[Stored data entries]
◆ ◆ ◆ ◆ ◆
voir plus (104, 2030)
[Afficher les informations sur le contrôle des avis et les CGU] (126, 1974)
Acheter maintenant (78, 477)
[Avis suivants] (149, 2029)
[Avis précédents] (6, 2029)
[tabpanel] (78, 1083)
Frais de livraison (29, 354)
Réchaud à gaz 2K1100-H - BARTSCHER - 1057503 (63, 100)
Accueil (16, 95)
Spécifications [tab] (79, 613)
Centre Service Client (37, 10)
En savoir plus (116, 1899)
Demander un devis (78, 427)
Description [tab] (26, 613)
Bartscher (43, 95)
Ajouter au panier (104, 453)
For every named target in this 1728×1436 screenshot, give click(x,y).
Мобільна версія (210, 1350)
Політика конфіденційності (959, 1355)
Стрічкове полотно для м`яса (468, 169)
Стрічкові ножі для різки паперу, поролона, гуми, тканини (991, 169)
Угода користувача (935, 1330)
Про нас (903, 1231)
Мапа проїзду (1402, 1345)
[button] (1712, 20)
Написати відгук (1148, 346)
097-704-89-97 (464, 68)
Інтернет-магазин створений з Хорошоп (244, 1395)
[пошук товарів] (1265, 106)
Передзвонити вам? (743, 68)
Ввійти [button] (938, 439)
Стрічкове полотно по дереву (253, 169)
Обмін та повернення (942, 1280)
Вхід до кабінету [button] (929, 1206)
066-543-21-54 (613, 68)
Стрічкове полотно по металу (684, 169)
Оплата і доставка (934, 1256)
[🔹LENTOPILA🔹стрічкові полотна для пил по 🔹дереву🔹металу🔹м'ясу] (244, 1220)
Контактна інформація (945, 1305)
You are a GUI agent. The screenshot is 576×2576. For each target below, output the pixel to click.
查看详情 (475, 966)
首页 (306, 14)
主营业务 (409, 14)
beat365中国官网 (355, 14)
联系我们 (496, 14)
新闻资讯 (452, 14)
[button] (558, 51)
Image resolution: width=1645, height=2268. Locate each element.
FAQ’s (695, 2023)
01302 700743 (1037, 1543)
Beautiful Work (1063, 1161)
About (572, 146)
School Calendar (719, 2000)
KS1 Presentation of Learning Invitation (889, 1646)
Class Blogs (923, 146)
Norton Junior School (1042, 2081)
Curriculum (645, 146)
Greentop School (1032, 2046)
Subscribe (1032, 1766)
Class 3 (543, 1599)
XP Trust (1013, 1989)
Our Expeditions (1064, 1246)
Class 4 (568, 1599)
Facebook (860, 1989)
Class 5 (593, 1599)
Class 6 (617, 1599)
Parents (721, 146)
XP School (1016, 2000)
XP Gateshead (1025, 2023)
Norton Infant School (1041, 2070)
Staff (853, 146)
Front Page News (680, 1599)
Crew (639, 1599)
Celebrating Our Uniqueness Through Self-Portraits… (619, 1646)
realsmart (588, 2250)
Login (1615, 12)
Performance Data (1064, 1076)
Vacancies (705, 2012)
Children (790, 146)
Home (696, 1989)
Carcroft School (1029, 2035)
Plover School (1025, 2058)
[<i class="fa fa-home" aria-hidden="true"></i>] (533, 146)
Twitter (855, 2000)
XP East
◆ ◆ ◆ ◆ ◆
[PROBLEM] Find out how many lines above hold "дереву". Write only the number.

[RESPONSE] 2